The farm has built 16 monitoring wells to check for ground water contamination. The weather station will have solar panels to monitor irrigation to match water usage. The hog units will be air conditioned and hermetically sealed to keep out disease, while refrigerated trucks will dispose of dead animals.
Robert Stovell, who manages the Eagle Nest Ranch for Anschutz, said National Hog Farms also tried experimental techniques in Nebraska and some of those failed.
Schneider acknowledged there have been problems in Nebraska, most stemming from the use of lagoon drainage for wastes. He said the company learned a lot from those mistakes and corrected the problems in the new operation.
Stovell acknowledged that the South Platte River, a main focus of the current battle, already is polluted, partly from cattle operations farther upstream.
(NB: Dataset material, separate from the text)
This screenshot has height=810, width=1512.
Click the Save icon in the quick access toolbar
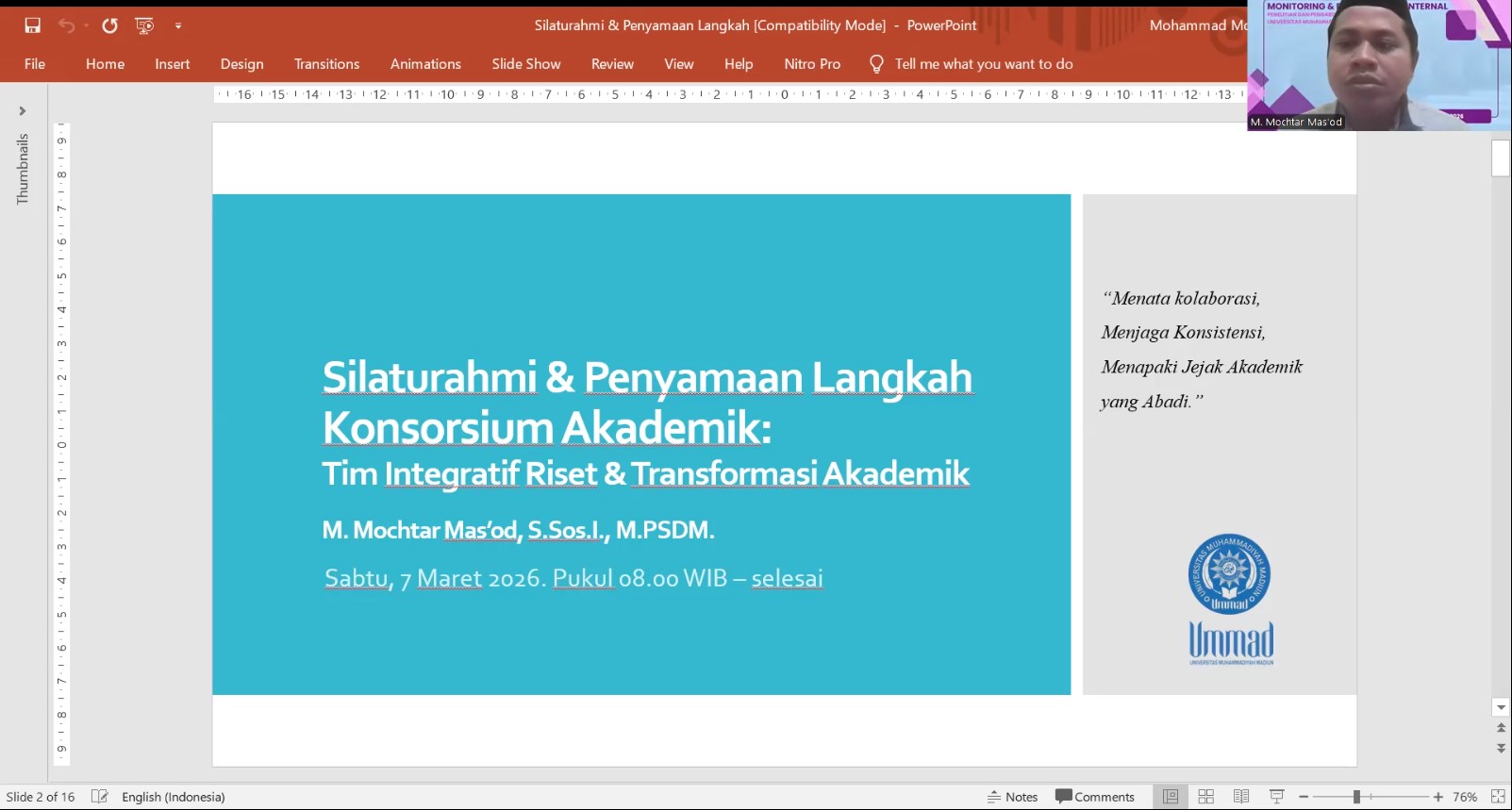tap(33, 25)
''We're not totally opposed to the company in this case. If they set up adequate handling facilities, that's fine,'' Stovell said.
Stovell said he will continue his petition drive and lawsuits against the operation, although he hasn't had much luck because the facility meets county regulations.
Stovell said stricter regulations don't exist because no one foresaw scientific corporate farms like this. He wants county regulations changed to control the amount of wastes that can be released.